By keeping Shift pressed, it is possible to select a range of sequential pages - by releasing Shift, it is possible to select multiple non-sequential pages.

This feature speeds up page exclusion considerably.


Improvements and Shortcuts to Interacting with Annotations

Creating annotations

In the page view, there are a few ways to create annotations combining clicking, dragging as well as using modifier keys. Here is a comprehensive list of options:

 

Depending on the selection mode, the selectable elements may be words or paragraphs

 

Document element annotation

 

 

 

  • CLICKing on a document element:
    An area annotation (selecting elements based on their overlap with the selection rectangle) will be drawn around the clicked word or paragraph

 

  • Holding the ALT button and CLICKing on an element:
    A character annotation (selecting elements based on their occurrence between a start- and end character) will be drawn

 

 

Freely drawn annotation

 

 

 

  • Drawing a DRAG SELECTION by pressing the mouse button down, moving the pointer and releasing the button:
    Creates an area selection

 

 

  • Holding the ALT button while drawing a SELECTION :
    Creates a character selection from the closest characters to the start and end point of the selection.

 

Creating multiple annotations with the same label

 

 

 

  • By using one of the above methods AND pressing the CTRL key, additional annotations can be added (using a common label).

  • The process ends when a label is selected and modifications are Saved.

 

Creating table annotations

 

 

 

  • Can be drawn like an area annotation then a table label needs to be assigned, this will convert the annotation to a table annotation.

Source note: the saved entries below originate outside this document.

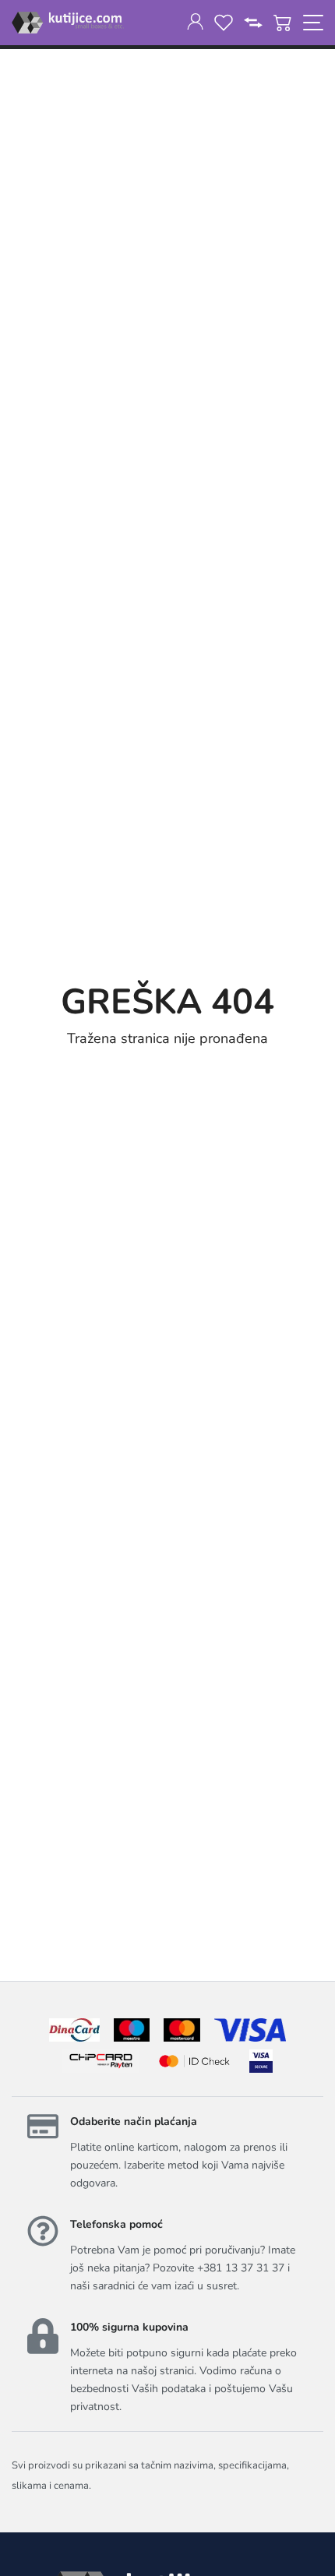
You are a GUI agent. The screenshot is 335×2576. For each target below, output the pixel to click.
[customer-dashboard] (195, 22)
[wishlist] (223, 22)
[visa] (261, 2061)
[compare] (253, 22)
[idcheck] (194, 2061)
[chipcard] (100, 2061)
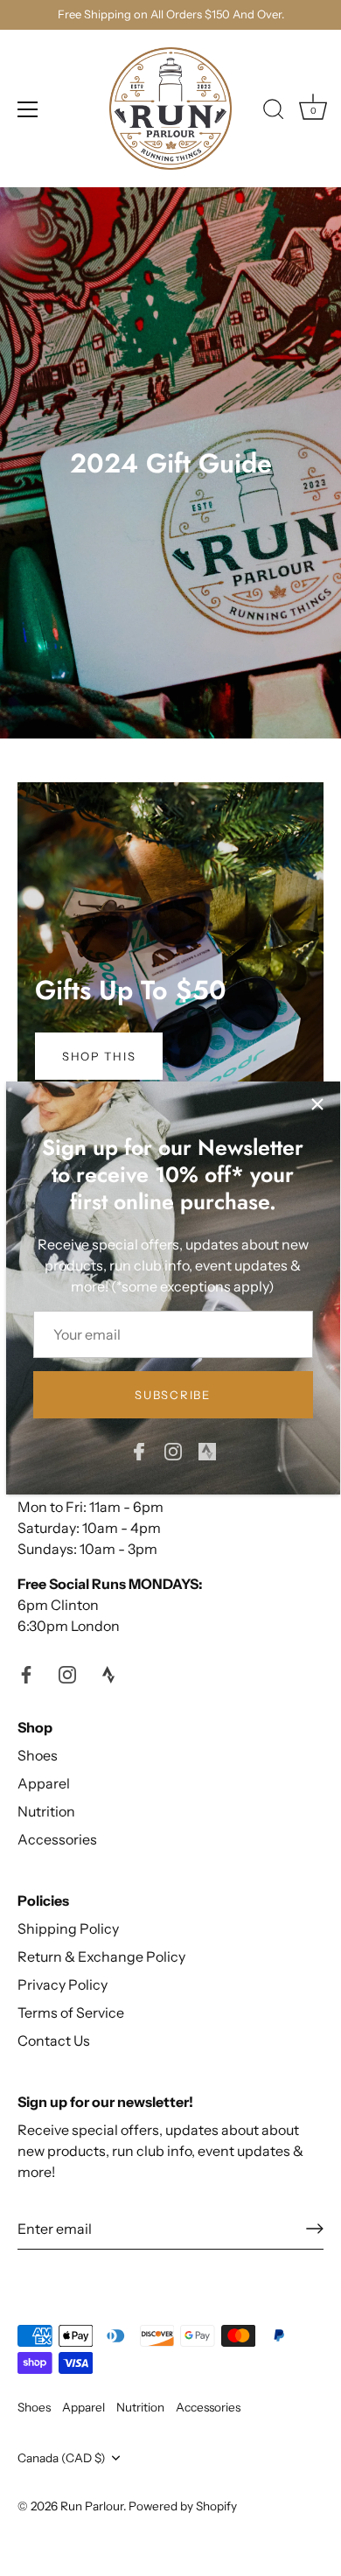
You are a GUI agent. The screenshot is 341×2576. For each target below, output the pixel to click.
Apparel (43, 1783)
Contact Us (53, 2040)
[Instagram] (173, 1450)
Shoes (37, 1755)
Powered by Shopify (183, 2506)
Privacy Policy (62, 1984)
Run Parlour (91, 2506)
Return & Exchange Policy (101, 1956)
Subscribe (172, 1395)
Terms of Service (70, 2012)
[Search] (273, 112)
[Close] (317, 1104)
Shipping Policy (68, 1928)
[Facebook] (139, 1450)
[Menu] (28, 109)
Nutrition (46, 1811)
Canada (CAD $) (61, 2458)
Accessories (57, 1839)
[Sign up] (315, 2228)
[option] (170, 957)
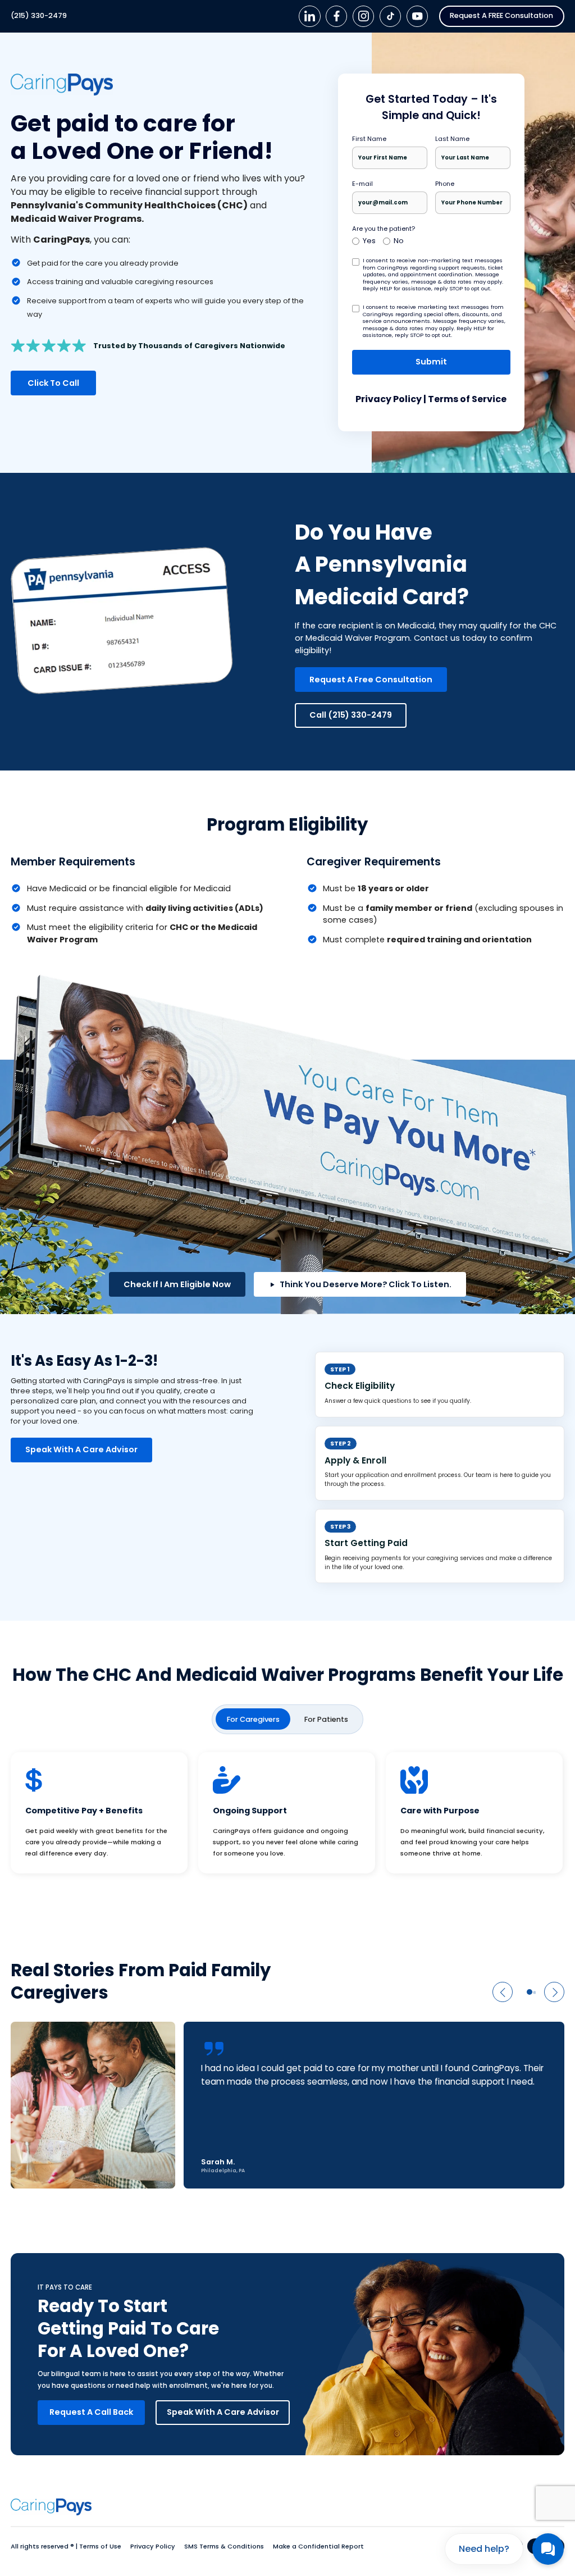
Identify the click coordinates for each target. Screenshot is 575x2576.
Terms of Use (101, 2546)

  • Hot-corners may be used to convert recognized tables in the document to table annotations.

 

Interacting with annotations

  • An annotation can be selected by CLICKing on it.

  • Using SHIFT + CLICK, additional annotations can be added to the selection.

  • Holding SHIFT and drawing a DRAG SELECTION will add all annotations under the selection rectangle to the annotation selection.

  • Annotations have a quasi-layering (z-order). When an annotation is hovered, it will be moved to the top,
    preventing annotations below the currently hovered one to hinder interaction with the current one.

  • Annotations in the background that are fully covered by another annotation may not be accessible directly, but SHIFT+SELECTION could still help selecting them.

Deleting annotations

 

 

 

 

 

 

  • When a single annotation is selected, clicking on the delete button will remove that annotation.

 

 

  • When multiple annotations are selected a number badge next to the delete button warns that deletion will affect more than one annotation.

  • Clicking on the button will change its shape and text and require an additional click to confirm the multi-deletion.

  • If the button is not clicked (or hovered) for 3 seconds, it returns to its normal state (with the bin icon).

  • If either a single or multiple annotations are selected, pressing SHIFT + DELETE will remove the annotations without the extra confirmation process to facilitate advanced users who wish to delete multiple annotations quickly.

 

 

Modifying annotations

  • Area annotations cane be moved and resized.

  • Character annotations can be modified by moving their start and end point.

  • Only one annotation can be modified in such a way at a time.

  • The label of multiple annotations can be changed at once using multi-selection

  • Multiple annotations can be confirmed at once using multi-selection


Direct navigation to Resources in Expert Mode

It is now possible to navigate directly to resources through the new Expert Mode navigator entry named “All Resources” located above the “Collection Entry”.


Persistent Step and Page selection when navigating through Collection documents in Expert Mode

The selected Step and Page will remain the same when navigating through the documents of a collection.

If the next selected document has less pages than the currently selected document, the first page is selected.


Views as panels in Expert Mode

The following changes have been introduced to the expert mode view:

The view on right side has been decoupled into tabs. Their visibility depends on the currently active step.

Structure- and export view are now in the same panel while elements, tables, evaluation and any other new view will have its own tab:

Multiple panels can be open at once: